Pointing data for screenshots
————————

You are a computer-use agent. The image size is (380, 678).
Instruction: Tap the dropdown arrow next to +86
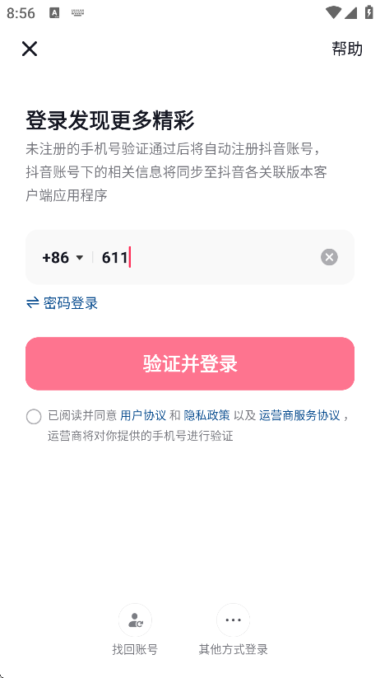[x=80, y=258]
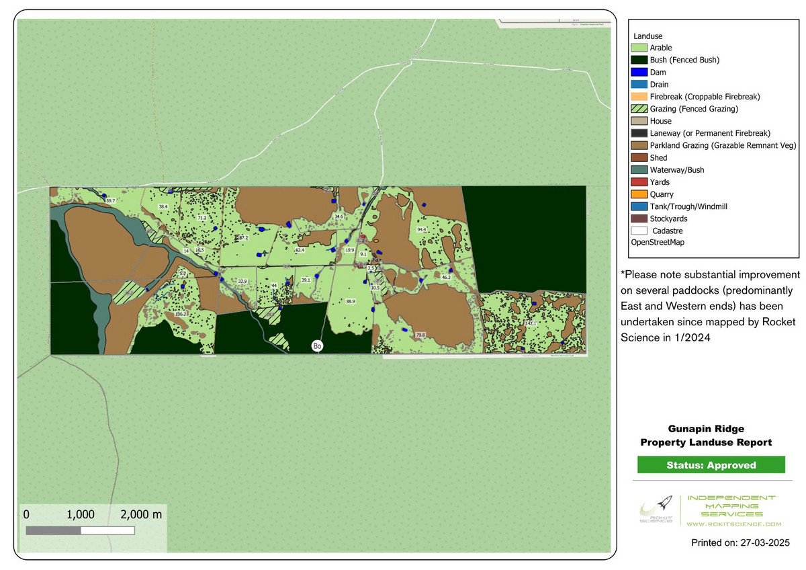Click the Arable legend color swatch
This screenshot has width=806, height=570.
click(x=639, y=48)
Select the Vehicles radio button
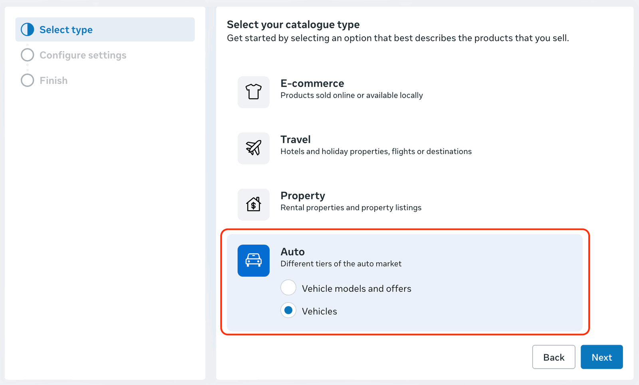 pyautogui.click(x=288, y=310)
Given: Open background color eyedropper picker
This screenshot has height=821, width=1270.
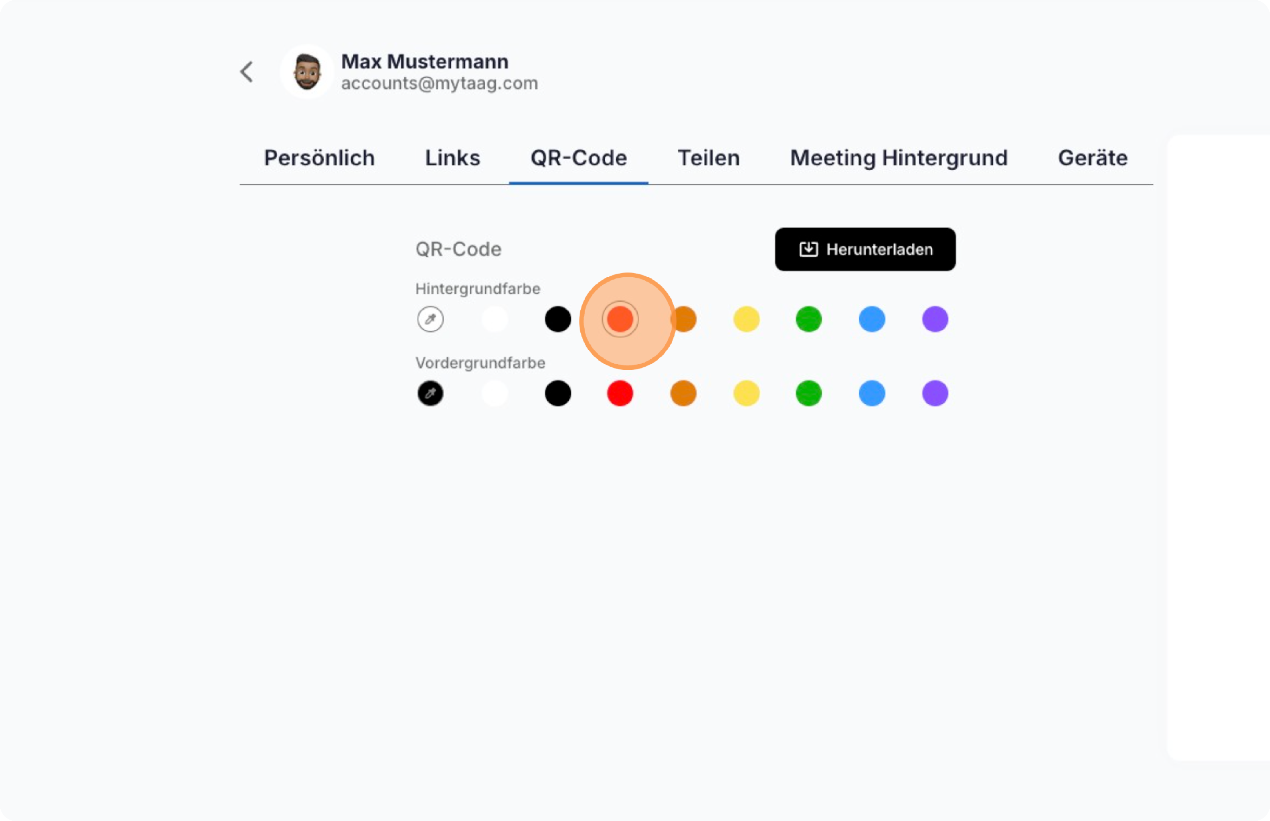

————————

• Written request:
Copy out every line of the items above word for word, leaving out the pictures.

• Answer to this task:
You are a computer-use agent. The image size is (380, 678).
Instruction: Tap the dropdown arrow next to +86
[x=80, y=258]
Click the Arable legend color swatch
This screenshot has width=806, height=570.
click(x=639, y=48)
Select the Vehicles radio button
 pyautogui.click(x=288, y=310)
Given: Open background color eyedropper picker
This screenshot has height=821, width=1270.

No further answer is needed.